__Saved data entries__.
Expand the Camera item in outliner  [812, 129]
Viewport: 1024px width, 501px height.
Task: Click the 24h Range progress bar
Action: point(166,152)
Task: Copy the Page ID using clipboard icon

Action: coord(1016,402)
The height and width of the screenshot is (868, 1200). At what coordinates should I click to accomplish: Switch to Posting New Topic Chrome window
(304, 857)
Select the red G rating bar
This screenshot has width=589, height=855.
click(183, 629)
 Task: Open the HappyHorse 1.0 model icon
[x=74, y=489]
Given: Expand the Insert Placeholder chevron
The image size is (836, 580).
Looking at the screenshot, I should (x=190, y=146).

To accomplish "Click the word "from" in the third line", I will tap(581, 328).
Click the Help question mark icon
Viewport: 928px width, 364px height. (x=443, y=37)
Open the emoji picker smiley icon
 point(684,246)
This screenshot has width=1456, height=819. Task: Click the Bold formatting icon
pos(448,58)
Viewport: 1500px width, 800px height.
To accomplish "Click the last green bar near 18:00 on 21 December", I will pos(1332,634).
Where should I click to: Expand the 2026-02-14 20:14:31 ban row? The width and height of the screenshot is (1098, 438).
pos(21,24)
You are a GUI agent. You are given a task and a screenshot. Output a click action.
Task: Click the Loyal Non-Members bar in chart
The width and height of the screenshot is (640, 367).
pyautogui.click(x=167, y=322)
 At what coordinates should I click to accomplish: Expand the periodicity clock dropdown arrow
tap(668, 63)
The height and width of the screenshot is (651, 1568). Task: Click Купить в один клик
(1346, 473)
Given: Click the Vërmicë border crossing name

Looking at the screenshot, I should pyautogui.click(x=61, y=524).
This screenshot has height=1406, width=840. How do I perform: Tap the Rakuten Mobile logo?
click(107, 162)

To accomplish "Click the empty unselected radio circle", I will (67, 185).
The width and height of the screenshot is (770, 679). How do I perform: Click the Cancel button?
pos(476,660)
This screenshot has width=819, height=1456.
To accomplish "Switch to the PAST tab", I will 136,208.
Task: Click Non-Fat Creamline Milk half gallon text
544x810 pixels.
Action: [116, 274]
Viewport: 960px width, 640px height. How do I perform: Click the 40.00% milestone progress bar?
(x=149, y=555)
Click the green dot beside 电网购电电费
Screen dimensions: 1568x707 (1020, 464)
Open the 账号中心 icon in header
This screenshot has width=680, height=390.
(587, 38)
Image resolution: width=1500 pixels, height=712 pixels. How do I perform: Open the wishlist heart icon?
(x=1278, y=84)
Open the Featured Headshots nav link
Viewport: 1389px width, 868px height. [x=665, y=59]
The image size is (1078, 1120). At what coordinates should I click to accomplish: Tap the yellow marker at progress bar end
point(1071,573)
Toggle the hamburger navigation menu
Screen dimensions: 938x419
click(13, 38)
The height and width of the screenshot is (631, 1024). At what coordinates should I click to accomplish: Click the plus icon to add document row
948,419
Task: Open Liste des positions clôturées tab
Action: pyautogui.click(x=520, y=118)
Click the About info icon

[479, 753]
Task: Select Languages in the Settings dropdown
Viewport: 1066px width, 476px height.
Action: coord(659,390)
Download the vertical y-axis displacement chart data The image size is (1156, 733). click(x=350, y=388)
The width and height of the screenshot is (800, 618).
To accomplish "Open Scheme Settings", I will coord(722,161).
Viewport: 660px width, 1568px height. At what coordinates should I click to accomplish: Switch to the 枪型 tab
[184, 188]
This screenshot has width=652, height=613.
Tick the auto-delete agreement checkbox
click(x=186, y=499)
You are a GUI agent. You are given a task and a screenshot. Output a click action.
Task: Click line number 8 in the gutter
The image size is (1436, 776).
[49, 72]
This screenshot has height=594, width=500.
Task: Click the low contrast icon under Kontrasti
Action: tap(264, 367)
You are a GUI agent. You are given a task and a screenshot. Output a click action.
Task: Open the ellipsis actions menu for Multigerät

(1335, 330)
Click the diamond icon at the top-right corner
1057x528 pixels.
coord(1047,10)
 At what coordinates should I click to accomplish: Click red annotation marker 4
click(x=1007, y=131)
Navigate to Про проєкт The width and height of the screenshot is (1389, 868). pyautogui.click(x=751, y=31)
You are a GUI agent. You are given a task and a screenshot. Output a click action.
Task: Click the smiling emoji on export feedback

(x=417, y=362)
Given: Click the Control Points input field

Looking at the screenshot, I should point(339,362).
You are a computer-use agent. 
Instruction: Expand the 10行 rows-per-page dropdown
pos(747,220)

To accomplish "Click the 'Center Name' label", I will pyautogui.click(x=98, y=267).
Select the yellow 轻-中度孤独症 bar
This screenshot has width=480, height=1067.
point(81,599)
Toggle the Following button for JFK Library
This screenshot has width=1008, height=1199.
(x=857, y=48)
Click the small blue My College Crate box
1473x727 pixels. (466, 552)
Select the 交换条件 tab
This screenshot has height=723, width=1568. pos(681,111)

__WHAT THE EXERCISE ASKS__. Exactly as shown above, return every record.

__THE COMPLETED TASK__.
Expand the Camera item in outliner  [812, 129]
Viewport: 1024px width, 501px height.
Task: Click the 24h Range progress bar
Action: point(166,152)
Task: Copy the Page ID using clipboard icon

Action: coord(1016,402)
The height and width of the screenshot is (868, 1200). At what coordinates should I click to accomplish: Switch to Posting New Topic Chrome window
(304, 857)
Select the red G rating bar
This screenshot has width=589, height=855.
click(183, 629)
 Task: Open the HappyHorse 1.0 model icon
[x=74, y=489]
Given: Expand the Insert Placeholder chevron
The image size is (836, 580).
Looking at the screenshot, I should (x=190, y=146).

To accomplish "Click the word "from" in the third line", I will tap(581, 328).
Click the Help question mark icon
Viewport: 928px width, 364px height. (x=443, y=37)
Open the emoji picker smiley icon
 point(684,246)
This screenshot has width=1456, height=819. Task: Click the Bold formatting icon
pos(448,58)
Viewport: 1500px width, 800px height.
To accomplish "Click the last green bar near 18:00 on 21 December", I will pos(1332,634).
Where should I click to: Expand the 2026-02-14 20:14:31 ban row? The width and height of the screenshot is (1098, 438).
pos(21,24)
You are a GUI agent. You are given a task and a screenshot. Output a click action.
Task: Click the Loyal Non-Members bar in chart
The width and height of the screenshot is (640, 367).
pyautogui.click(x=167, y=322)
 At what coordinates should I click to accomplish: Expand the periodicity clock dropdown arrow
tap(668, 63)
The height and width of the screenshot is (651, 1568). Task: Click Купить в один клик
(1346, 473)
Given: Click the Vërmicë border crossing name

Looking at the screenshot, I should pyautogui.click(x=61, y=524).
This screenshot has height=1406, width=840. How do I perform: Tap the Rakuten Mobile logo?
click(107, 162)

To accomplish "Click the empty unselected radio circle", I will (67, 185).
The width and height of the screenshot is (770, 679). How do I perform: Click the Cancel button?
pos(476,660)
This screenshot has width=819, height=1456.
To accomplish "Switch to the PAST tab", I will 136,208.
Task: Click Non-Fat Creamline Milk half gallon text
544x810 pixels.
Action: [116, 274]
Viewport: 960px width, 640px height. How do I perform: Click the 40.00% milestone progress bar?
(x=149, y=555)
Click the green dot beside 电网购电电费
Screen dimensions: 1568x707 (1020, 464)
Open the 账号中心 icon in header
This screenshot has width=680, height=390.
(587, 38)
Image resolution: width=1500 pixels, height=712 pixels. How do I perform: Open the wishlist heart icon?
(x=1278, y=84)
Open the Featured Headshots nav link
Viewport: 1389px width, 868px height. [x=665, y=59]
The image size is (1078, 1120). At what coordinates should I click to accomplish: Tap the yellow marker at progress bar end
point(1071,573)
Toggle the hamburger navigation menu
Screen dimensions: 938x419
click(13, 38)
The height and width of the screenshot is (631, 1024). At what coordinates should I click to accomplish: Click the plus icon to add document row
948,419
Task: Open Liste des positions clôturées tab
Action: pyautogui.click(x=520, y=118)
Click the About info icon

[479, 753]
Task: Select Languages in the Settings dropdown
Viewport: 1066px width, 476px height.
Action: coord(659,390)
Download the vertical y-axis displacement chart data The image size is (1156, 733). click(x=350, y=388)
The width and height of the screenshot is (800, 618).
To accomplish "Open Scheme Settings", I will coord(722,161).
Viewport: 660px width, 1568px height. At what coordinates should I click to accomplish: Switch to the 枪型 tab
[184, 188]
This screenshot has width=652, height=613.
Tick the auto-delete agreement checkbox
click(x=186, y=499)
You are a GUI agent. You are given a task and a screenshot. Output a click action.
Task: Click line number 8 in the gutter
The image size is (1436, 776).
[49, 72]
This screenshot has height=594, width=500.
Task: Click the low contrast icon under Kontrasti
Action: tap(264, 367)
You are a GUI agent. You are given a task and a screenshot. Output a click action.
Task: Open the ellipsis actions menu for Multigerät

(1335, 330)
Click the diamond icon at the top-right corner
1057x528 pixels.
coord(1047,10)
 At what coordinates should I click to accomplish: Click red annotation marker 4
click(x=1007, y=131)
Navigate to Про проєкт The width and height of the screenshot is (1389, 868). pyautogui.click(x=751, y=31)
You are a GUI agent. You are given a task and a screenshot. Output a click action.
Task: Click the smiling emoji on export feedback

(x=417, y=362)
Given: Click the Control Points input field

Looking at the screenshot, I should point(339,362).
You are a computer-use agent. 
Instruction: Expand the 10行 rows-per-page dropdown
pos(747,220)

To accomplish "Click the 'Center Name' label", I will pyautogui.click(x=98, y=267).
Select the yellow 轻-中度孤独症 bar
This screenshot has width=480, height=1067.
point(81,599)
Toggle the Following button for JFK Library
This screenshot has width=1008, height=1199.
(x=857, y=48)
Click the small blue My College Crate box
1473x727 pixels. (466, 552)
Select the 交换条件 tab
This screenshot has height=723, width=1568. pos(681,111)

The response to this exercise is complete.